Едва ли можно сказать, что русские испытывают особенную симпатию к Консервативной народной партии Эстонии. Между тем по своей идеологии эта партия ничем не отличается от тех европейских националистических партий, которые в российском медиаполе преподносятся как носители «правильной» европейской идеи – консервативной, евроскептической и антимигрантской. Национализм, особенно подпитанный СМИ, консервативно настроенному русскому электорату не чужд как принцип (хотя и лишен подлинной национально-культурной основы, поскольку отчасти подменен принципом имперскости), поэтому партия Марта Хельме ему, на самом деле, идеологически ближе, чем умеренно-либеральные реформисты и социал-демократы.

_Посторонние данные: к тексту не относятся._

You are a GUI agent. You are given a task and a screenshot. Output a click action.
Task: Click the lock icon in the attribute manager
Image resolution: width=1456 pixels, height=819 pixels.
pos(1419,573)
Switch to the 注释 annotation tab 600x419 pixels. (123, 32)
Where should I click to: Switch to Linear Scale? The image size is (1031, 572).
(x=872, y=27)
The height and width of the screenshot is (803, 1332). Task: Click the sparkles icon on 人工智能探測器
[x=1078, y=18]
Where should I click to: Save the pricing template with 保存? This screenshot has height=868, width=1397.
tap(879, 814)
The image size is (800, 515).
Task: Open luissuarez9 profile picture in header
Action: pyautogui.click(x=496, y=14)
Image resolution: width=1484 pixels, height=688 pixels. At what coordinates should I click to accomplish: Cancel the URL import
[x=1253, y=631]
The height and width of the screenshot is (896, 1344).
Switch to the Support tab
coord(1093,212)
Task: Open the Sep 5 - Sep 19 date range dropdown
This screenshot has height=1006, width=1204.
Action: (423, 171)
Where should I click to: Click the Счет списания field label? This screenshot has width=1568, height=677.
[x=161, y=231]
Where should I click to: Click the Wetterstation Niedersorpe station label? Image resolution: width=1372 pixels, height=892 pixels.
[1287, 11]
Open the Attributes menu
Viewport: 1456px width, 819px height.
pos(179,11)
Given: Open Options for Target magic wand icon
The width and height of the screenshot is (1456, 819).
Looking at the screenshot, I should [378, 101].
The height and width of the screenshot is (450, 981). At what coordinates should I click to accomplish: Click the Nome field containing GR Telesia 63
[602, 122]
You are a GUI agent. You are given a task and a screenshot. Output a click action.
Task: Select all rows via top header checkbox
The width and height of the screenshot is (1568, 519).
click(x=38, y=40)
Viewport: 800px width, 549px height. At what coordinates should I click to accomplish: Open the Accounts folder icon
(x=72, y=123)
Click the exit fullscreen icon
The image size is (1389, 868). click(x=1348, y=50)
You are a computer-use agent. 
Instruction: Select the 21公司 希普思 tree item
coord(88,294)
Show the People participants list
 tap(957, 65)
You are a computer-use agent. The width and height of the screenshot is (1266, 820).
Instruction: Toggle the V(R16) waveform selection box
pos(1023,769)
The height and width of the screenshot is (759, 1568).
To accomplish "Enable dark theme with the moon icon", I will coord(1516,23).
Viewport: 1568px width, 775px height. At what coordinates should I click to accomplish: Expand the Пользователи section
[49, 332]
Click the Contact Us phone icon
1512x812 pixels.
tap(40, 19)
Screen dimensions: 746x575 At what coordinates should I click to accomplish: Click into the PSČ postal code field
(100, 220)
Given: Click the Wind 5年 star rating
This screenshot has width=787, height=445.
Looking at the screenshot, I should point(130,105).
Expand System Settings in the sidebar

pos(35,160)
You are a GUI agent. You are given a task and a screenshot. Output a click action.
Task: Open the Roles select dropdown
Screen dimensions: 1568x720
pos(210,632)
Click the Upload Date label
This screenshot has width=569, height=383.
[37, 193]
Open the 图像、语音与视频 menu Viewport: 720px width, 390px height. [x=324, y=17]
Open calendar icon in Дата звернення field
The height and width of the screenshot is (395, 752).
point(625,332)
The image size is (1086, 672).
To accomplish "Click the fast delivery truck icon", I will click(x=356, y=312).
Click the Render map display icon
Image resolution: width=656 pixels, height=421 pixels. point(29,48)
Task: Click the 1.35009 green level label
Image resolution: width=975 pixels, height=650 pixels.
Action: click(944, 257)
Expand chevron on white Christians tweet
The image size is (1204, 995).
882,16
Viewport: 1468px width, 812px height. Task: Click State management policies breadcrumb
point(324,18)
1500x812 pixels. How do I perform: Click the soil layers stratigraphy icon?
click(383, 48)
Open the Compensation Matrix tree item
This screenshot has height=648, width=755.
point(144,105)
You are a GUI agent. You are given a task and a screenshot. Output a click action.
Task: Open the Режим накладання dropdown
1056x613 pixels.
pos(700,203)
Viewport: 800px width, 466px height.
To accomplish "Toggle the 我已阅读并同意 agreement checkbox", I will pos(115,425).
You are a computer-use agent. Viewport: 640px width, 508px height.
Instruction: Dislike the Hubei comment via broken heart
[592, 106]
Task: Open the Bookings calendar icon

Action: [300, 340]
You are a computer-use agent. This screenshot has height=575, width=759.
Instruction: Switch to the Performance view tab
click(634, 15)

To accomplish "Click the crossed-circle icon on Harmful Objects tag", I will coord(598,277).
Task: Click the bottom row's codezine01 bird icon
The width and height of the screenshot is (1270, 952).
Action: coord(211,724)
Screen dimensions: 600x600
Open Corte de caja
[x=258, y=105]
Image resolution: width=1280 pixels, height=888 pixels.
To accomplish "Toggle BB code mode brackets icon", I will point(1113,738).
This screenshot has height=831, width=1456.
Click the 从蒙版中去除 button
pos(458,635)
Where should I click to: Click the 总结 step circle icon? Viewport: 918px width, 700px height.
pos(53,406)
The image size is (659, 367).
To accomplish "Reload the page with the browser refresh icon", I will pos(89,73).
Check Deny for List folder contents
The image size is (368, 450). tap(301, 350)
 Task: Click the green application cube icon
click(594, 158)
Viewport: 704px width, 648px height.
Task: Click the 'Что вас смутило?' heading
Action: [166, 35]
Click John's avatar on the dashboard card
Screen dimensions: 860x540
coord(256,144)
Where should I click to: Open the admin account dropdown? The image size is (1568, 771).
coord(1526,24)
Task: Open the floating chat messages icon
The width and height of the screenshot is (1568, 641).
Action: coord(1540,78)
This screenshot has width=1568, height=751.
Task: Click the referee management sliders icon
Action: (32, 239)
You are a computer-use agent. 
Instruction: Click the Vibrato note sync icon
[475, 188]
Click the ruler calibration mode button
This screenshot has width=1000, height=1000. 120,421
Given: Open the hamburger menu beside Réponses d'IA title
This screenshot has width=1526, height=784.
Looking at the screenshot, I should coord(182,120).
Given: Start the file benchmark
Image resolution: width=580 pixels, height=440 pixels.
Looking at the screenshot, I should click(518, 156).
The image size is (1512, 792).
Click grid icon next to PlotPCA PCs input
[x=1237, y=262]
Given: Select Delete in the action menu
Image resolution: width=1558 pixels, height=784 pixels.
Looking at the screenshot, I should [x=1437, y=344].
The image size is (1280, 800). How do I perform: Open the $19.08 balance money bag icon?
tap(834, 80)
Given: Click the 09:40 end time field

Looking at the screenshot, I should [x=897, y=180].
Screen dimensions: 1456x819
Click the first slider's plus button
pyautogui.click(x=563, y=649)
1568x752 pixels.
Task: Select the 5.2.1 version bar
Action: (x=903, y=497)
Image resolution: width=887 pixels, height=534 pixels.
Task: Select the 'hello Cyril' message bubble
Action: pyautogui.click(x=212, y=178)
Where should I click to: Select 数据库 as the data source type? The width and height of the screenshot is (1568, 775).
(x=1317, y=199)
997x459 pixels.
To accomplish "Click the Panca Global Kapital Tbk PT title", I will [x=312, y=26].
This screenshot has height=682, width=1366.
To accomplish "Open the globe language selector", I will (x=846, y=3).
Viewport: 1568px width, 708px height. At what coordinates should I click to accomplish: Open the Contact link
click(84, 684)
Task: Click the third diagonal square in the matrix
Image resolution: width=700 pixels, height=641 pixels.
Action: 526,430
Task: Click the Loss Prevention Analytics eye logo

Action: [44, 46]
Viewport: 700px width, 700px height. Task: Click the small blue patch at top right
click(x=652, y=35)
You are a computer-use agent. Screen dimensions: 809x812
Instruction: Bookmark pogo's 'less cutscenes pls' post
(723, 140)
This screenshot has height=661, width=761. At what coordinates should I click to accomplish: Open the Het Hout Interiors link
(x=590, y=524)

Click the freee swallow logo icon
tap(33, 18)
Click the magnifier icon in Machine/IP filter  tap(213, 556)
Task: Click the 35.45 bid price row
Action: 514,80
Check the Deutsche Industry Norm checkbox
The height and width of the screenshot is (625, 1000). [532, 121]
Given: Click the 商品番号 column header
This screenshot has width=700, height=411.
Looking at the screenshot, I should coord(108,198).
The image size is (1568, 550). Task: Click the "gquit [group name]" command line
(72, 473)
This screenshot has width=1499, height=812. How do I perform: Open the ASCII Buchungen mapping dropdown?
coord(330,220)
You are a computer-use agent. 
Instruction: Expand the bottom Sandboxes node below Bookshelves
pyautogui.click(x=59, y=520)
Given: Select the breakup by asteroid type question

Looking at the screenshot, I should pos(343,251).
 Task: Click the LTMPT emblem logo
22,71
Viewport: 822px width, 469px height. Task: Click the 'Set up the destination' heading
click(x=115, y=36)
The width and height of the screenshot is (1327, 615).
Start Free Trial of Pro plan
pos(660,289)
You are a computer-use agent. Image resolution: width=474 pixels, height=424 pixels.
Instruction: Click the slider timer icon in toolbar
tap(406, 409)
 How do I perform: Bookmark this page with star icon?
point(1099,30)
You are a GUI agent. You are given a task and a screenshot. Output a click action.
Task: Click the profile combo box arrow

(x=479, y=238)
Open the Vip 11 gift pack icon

Можно сказать, что русскому электорату близки все составляющие крайне правой идеологии EKRE, если не считать… самой национальной компоненты. Если бы не она, исключающая солидарность по историческим причинам, эта партия идеологически наиболее точно отражала бы политические предпочтения этого электората. Что, впрочем, им не осознается. Отчасти, потому, что факельные шествия чаще демонстрируются по телевизору в негативном контексте, чем,  к примеру, символика неофашистской греческой партии «Золотая Заря».

О связях (в том числе финансовых) и взаимных симпатиях Кремля и европейских ультраправых в последние несколько лет не писал только ленивый. Но дело даже не в том, насколько они в действительности связаны, и не в том, насколько телевизор эффективно манипулирует общественным мнением, а в том, чем победа европейской национал-консервативной идеи может обернуться для самого русского меньшинства в Европе. Многонациональный, толерантный Евросоюз дает ему шанс на равноправие,  а национальная радикализация чревата непредсказуемыми последствиями, ибо, злорадствуя по поводу Кельна, все-таки не стоит забывать, что своего национального государства у нас в Европе нет.